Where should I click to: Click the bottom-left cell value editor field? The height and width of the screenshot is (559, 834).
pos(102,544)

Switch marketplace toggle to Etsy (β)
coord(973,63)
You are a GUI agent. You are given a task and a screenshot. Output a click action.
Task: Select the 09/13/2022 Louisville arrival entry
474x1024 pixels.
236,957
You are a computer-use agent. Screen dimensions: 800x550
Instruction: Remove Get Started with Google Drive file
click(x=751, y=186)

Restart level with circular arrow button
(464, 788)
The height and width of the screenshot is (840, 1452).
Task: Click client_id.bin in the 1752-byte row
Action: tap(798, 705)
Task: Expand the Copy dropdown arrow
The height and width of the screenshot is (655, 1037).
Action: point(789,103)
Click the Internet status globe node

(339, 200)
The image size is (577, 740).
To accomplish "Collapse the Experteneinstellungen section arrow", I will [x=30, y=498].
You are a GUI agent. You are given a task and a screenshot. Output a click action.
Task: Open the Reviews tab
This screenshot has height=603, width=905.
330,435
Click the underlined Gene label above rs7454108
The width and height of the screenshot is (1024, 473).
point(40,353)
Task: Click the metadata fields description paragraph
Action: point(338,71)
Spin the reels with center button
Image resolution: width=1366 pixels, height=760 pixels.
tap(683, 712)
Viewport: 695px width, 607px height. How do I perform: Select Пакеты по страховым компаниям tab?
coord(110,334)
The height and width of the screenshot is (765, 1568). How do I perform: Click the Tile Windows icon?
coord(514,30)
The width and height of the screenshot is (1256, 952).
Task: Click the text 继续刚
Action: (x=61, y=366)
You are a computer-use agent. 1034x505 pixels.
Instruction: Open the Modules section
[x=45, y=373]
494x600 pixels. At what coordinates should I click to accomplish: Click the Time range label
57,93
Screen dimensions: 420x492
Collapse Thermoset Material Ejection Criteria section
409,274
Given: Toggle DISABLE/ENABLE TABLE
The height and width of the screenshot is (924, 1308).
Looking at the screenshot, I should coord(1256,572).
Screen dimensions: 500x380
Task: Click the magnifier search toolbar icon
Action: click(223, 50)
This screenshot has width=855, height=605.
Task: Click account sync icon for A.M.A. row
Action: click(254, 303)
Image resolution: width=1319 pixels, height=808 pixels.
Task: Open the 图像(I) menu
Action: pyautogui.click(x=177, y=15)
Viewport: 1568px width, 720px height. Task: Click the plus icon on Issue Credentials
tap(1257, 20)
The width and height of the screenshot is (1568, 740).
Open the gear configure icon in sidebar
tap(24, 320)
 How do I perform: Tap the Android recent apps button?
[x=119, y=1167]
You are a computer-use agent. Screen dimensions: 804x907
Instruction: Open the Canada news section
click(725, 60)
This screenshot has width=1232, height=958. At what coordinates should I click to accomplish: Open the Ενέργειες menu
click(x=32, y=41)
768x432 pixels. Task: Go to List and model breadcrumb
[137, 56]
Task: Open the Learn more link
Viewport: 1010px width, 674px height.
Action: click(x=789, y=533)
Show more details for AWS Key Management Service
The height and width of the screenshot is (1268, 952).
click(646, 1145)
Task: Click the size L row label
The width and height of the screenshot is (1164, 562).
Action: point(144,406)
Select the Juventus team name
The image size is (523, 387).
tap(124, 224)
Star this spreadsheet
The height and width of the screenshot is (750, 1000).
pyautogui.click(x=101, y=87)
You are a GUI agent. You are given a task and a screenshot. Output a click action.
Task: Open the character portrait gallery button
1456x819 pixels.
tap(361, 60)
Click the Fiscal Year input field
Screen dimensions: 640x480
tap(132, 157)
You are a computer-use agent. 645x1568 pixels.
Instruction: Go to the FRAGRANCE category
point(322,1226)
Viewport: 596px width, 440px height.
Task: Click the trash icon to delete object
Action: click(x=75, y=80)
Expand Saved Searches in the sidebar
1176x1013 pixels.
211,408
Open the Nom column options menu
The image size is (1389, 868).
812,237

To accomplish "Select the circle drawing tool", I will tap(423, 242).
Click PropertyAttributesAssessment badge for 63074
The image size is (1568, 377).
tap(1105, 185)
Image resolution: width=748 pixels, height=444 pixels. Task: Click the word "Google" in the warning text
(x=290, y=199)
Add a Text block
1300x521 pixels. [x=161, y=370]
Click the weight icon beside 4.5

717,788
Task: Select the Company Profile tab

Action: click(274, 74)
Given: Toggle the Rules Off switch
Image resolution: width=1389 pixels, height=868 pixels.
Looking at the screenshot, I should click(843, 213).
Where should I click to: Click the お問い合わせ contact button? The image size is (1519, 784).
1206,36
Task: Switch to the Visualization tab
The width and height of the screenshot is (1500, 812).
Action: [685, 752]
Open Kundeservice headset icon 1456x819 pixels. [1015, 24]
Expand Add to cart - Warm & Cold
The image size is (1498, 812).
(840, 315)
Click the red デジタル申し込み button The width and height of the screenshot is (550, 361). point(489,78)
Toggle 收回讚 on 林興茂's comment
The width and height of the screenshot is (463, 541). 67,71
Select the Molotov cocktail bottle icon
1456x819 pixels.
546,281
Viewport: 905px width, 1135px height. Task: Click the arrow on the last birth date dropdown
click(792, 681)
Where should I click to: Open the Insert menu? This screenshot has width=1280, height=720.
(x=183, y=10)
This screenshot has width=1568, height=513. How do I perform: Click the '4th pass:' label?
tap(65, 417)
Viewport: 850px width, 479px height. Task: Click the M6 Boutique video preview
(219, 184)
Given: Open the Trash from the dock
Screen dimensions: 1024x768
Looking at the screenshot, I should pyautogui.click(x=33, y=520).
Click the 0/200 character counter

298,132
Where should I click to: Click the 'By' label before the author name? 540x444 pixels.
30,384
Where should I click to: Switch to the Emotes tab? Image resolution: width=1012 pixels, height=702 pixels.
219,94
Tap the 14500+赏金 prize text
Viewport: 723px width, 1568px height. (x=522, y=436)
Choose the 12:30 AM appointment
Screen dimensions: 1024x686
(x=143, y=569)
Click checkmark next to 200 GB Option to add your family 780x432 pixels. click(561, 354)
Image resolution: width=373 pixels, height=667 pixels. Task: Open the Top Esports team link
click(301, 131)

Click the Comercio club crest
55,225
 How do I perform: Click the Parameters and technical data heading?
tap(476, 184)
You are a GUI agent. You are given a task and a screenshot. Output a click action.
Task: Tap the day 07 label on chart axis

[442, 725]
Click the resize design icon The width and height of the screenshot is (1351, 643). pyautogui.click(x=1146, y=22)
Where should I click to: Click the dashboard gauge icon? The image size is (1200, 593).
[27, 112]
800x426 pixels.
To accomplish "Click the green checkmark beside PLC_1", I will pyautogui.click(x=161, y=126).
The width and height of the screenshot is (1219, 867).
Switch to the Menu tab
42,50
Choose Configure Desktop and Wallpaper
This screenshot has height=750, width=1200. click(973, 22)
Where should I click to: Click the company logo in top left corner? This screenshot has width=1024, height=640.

+ + + + +

> _WHAT IS EXPECTED_
Repeat the whole listing word for word.

> _ANSWER SECTION_
Where should I click to: Click the bottom-left cell value editor field? The height and width of the screenshot is (559, 834).
pos(102,544)

Switch marketplace toggle to Etsy (β)
coord(973,63)
You are a GUI agent. You are given a task and a screenshot. Output a click action.
Task: Select the 09/13/2022 Louisville arrival entry
474x1024 pixels.
236,957
You are a computer-use agent. Screen dimensions: 800x550
Instruction: Remove Get Started with Google Drive file
click(x=751, y=186)

Restart level with circular arrow button
(464, 788)
The height and width of the screenshot is (840, 1452).
Task: Click client_id.bin in the 1752-byte row
Action: tap(798, 705)
Task: Expand the Copy dropdown arrow
The height and width of the screenshot is (655, 1037).
Action: point(789,103)
Click the Internet status globe node

(339, 200)
The image size is (577, 740).
To accomplish "Collapse the Experteneinstellungen section arrow", I will [x=30, y=498].
You are a GUI agent. You are given a task and a screenshot. Output a click action.
Task: Open the Reviews tab
This screenshot has height=603, width=905.
330,435
Click the underlined Gene label above rs7454108
The width and height of the screenshot is (1024, 473).
point(40,353)
Task: Click the metadata fields description paragraph
Action: point(338,71)
Spin the reels with center button
Image resolution: width=1366 pixels, height=760 pixels.
tap(683, 712)
Viewport: 695px width, 607px height. How do I perform: Select Пакеты по страховым компаниям tab?
coord(110,334)
The height and width of the screenshot is (765, 1568). How do I perform: Click the Tile Windows icon?
coord(514,30)
The width and height of the screenshot is (1256, 952).
Task: Click the text 继续刚
Action: (x=61, y=366)
You are a computer-use agent. 1034x505 pixels.
Instruction: Open the Modules section
[x=45, y=373]
494x600 pixels. At what coordinates should I click to accomplish: Click the Time range label
57,93
Screen dimensions: 420x492
Collapse Thermoset Material Ejection Criteria section
409,274
Given: Toggle DISABLE/ENABLE TABLE
The height and width of the screenshot is (924, 1308).
Looking at the screenshot, I should coord(1256,572).
Screen dimensions: 500x380
Task: Click the magnifier search toolbar icon
Action: click(223, 50)
This screenshot has width=855, height=605.
Task: Click account sync icon for A.M.A. row
Action: click(254, 303)
Image resolution: width=1319 pixels, height=808 pixels.
Task: Open the 图像(I) menu
Action: pyautogui.click(x=177, y=15)
Viewport: 1568px width, 720px height. Task: Click the plus icon on Issue Credentials
tap(1257, 20)
The width and height of the screenshot is (1568, 740).
Open the gear configure icon in sidebar
tap(24, 320)
 How do I perform: Tap the Android recent apps button?
[x=119, y=1167]
You are a computer-use agent. Screen dimensions: 804x907
Instruction: Open the Canada news section
click(725, 60)
This screenshot has width=1232, height=958. At what coordinates should I click to accomplish: Open the Ενέργειες menu
click(x=32, y=41)
768x432 pixels. Task: Go to List and model breadcrumb
[137, 56]
Task: Open the Learn more link
Viewport: 1010px width, 674px height.
Action: click(x=789, y=533)
Show more details for AWS Key Management Service
The height and width of the screenshot is (1268, 952).
click(646, 1145)
Task: Click the size L row label
The width and height of the screenshot is (1164, 562).
Action: point(144,406)
Select the Juventus team name
The image size is (523, 387).
tap(124, 224)
Star this spreadsheet
The height and width of the screenshot is (750, 1000).
pyautogui.click(x=101, y=87)
You are a GUI agent. You are given a task and a screenshot. Output a click action.
Task: Open the character portrait gallery button
1456x819 pixels.
tap(361, 60)
Click the Fiscal Year input field
Screen dimensions: 640x480
tap(132, 157)
You are a computer-use agent. 645x1568 pixels.
Instruction: Go to the FRAGRANCE category
point(322,1226)
Viewport: 596px width, 440px height.
Task: Click the trash icon to delete object
Action: click(x=75, y=80)
Expand Saved Searches in the sidebar
1176x1013 pixels.
211,408
Open the Nom column options menu
The image size is (1389, 868).
812,237

To accomplish "Select the circle drawing tool", I will tap(423, 242).
Click PropertyAttributesAssessment badge for 63074
The image size is (1568, 377).
tap(1105, 185)
Image resolution: width=748 pixels, height=444 pixels. Task: Click the word "Google" in the warning text
(x=290, y=199)
Add a Text block
1300x521 pixels. [x=161, y=370]
Click the weight icon beside 4.5

717,788
Task: Select the Company Profile tab

Action: click(274, 74)
Given: Toggle the Rules Off switch
Image resolution: width=1389 pixels, height=868 pixels.
Looking at the screenshot, I should click(843, 213).
Where should I click to: Click the お問い合わせ contact button? The image size is (1519, 784).
1206,36
Task: Switch to the Visualization tab
The width and height of the screenshot is (1500, 812).
Action: [685, 752]
Open Kundeservice headset icon 1456x819 pixels. [1015, 24]
Expand Add to cart - Warm & Cold
The image size is (1498, 812).
(840, 315)
Click the red デジタル申し込み button The width and height of the screenshot is (550, 361). point(489,78)
Toggle 收回讚 on 林興茂's comment
The width and height of the screenshot is (463, 541). 67,71
Select the Molotov cocktail bottle icon
1456x819 pixels.
546,281
Viewport: 905px width, 1135px height. Task: Click the arrow on the last birth date dropdown
click(792, 681)
Where should I click to: Open the Insert menu? This screenshot has width=1280, height=720.
(x=183, y=10)
This screenshot has width=1568, height=513. How do I perform: Click the '4th pass:' label?
tap(65, 417)
Viewport: 850px width, 479px height. Task: Click the M6 Boutique video preview
(219, 184)
Given: Open the Trash from the dock
Screen dimensions: 1024x768
Looking at the screenshot, I should pyautogui.click(x=33, y=520).
Click the 0/200 character counter

298,132
Where should I click to: Click the 'By' label before the author name? 540x444 pixels.
30,384
Where should I click to: Switch to the Emotes tab? Image resolution: width=1012 pixels, height=702 pixels.
219,94
Tap the 14500+赏金 prize text
Viewport: 723px width, 1568px height. (x=522, y=436)
Choose the 12:30 AM appointment
Screen dimensions: 1024x686
(x=143, y=569)
Click checkmark next to 200 GB Option to add your family 780x432 pixels. click(561, 354)
Image resolution: width=373 pixels, height=667 pixels. Task: Open the Top Esports team link
click(301, 131)

Click the Comercio club crest
55,225
 How do I perform: Click the Parameters and technical data heading?
tap(476, 184)
You are a GUI agent. You are given a task and a screenshot. Output a click action.
Task: Tap the day 07 label on chart axis

[442, 725]
Click the resize design icon The width and height of the screenshot is (1351, 643). pyautogui.click(x=1146, y=22)
Where should I click to: Click the dashboard gauge icon? The image size is (1200, 593).
[27, 112]
800x426 pixels.
To accomplish "Click the green checkmark beside PLC_1", I will pyautogui.click(x=161, y=126).
The width and height of the screenshot is (1219, 867).
Switch to the Menu tab
42,50
Choose Configure Desktop and Wallpaper
This screenshot has height=750, width=1200. click(973, 22)
Where should I click to: Click the company logo in top left corner? This screenshot has width=1024, height=640.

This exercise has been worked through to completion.